Wednesday, October 3, 2018

Wild Mushrooms for Dinner: Maitake Chili-Stuffed Potatoes

Hen (Grifola frondosa) season is in full swing after a small weather delay in southern New England. Our dehydrators are going day and night, filled with jerky, leaving me with lots of leftover "bits" to cook with. Here I made some meatless chili, with ground hen, poblano and sweet peppers, smoked chilies, onions and garlic, spices, and a bit of tomato sauce, and stuffed it into some baked potatoes with some melted cheese.

Hen-of-the-woods are known by several different names depending on your location, we like to call them maitake, the traditional name used by the Japanese which means "the dancing mushroom", because you may dance with joy if you find one. In the midwest they call them sheepshead or ram's head mushrooms. Some Italians call them signorina. They are a type of mild saprobe, rotting the roots of sick or dead hardwoods, 95% of the time it's a red oak in our area of southern New England.

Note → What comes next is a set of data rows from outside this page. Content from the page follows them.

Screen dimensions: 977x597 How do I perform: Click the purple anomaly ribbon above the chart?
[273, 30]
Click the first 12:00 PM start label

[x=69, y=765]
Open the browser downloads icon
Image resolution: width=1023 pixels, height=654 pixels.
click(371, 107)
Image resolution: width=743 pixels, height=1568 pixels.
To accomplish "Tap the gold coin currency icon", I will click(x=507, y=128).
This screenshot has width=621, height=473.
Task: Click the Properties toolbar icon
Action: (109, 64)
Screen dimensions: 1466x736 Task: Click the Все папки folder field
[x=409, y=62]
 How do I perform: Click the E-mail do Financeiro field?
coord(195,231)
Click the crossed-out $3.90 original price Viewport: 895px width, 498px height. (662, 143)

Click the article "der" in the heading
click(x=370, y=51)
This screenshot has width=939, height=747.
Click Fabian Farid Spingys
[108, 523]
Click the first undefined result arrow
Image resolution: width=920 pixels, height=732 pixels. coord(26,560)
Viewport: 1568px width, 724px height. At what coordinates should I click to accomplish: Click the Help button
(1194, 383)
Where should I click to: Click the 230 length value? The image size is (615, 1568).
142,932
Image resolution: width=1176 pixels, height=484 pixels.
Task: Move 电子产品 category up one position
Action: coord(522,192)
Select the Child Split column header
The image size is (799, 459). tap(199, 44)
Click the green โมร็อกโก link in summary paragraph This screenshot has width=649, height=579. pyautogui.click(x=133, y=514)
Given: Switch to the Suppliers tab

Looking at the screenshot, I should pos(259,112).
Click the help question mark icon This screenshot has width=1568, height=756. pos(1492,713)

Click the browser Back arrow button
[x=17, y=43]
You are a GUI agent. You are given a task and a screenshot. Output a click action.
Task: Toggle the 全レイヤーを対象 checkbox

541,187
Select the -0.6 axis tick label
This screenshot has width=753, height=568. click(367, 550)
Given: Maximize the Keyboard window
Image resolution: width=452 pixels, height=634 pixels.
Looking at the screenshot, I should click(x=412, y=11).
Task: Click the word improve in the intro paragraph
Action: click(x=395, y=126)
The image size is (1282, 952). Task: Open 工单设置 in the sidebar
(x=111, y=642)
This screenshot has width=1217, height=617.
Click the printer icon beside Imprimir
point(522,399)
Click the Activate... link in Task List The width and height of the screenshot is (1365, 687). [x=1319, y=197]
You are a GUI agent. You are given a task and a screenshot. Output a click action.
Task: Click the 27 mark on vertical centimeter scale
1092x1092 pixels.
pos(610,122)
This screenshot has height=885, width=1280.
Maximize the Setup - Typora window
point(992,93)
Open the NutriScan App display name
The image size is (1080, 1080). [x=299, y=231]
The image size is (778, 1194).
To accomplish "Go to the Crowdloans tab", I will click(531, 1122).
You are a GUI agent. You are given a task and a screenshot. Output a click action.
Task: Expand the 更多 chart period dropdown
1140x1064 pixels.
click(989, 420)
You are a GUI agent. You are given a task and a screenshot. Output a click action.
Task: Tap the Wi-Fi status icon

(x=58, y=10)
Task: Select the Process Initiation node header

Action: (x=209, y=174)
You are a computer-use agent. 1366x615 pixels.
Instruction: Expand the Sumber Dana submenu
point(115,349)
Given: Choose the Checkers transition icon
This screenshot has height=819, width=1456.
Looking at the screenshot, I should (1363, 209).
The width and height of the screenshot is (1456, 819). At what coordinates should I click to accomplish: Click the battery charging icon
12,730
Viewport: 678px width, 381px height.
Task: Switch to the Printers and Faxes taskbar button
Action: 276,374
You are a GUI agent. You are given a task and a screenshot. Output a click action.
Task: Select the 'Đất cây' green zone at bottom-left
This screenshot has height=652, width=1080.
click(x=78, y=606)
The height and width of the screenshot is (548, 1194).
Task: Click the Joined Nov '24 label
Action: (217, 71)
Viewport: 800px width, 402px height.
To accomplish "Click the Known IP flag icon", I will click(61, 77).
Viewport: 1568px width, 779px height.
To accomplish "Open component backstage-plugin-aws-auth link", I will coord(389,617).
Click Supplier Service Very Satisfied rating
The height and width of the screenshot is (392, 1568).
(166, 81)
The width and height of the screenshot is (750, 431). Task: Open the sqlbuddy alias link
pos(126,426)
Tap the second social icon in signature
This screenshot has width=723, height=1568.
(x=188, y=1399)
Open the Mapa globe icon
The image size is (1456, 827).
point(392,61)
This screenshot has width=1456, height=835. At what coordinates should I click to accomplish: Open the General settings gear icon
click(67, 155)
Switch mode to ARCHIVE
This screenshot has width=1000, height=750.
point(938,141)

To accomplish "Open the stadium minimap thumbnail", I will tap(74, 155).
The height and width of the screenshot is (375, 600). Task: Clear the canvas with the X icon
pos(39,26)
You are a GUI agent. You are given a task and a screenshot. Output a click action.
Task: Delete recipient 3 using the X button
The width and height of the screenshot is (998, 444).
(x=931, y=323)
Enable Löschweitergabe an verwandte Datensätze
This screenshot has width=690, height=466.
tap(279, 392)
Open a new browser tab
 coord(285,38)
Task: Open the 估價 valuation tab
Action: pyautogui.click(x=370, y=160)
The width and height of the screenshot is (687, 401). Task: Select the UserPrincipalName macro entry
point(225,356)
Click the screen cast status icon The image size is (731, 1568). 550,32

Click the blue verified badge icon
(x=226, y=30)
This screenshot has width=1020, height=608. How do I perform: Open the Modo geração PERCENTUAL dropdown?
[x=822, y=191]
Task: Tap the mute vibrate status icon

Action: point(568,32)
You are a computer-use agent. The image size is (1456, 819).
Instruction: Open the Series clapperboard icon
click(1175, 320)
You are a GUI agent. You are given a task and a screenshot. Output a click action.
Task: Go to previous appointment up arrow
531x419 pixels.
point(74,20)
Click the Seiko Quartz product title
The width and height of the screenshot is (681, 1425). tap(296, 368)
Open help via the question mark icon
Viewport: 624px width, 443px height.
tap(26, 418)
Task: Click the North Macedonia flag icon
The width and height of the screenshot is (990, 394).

They can be cultivated, and if you find small maitake for sale in your local grocery store, they are likely cultivated.

Maitake are one of the safer and easier polypores for beginners to identify and have a definite season from the last week or so in August through November, based on the weather becoming cooler. This has been a very warm autumn, so they have been very late, not showing up in our area until the third week of September. Maitake have many small fronds attached to a main stem or core. Each petal or frond has small pores on the pale, white or cream colored underside. The color of the fronds can vary from a light grey to dark grey and many shades of brown, and other environmental factors matter, like how much sunlight or rain the mushroom has been exposed to. They can be tricky to spot at first, but look like a small chicken resting at the base of a tree, or a small pile of leaves. We use a knife to cut them away from the main stem and trim away any debris. If there is evidence of maggot tunnels, we remove more mushroom stem. If there is a lot of debris embedded in the flesh, we don't bother to take the mushroom home; maitake are so abundant we can afford to be choosy.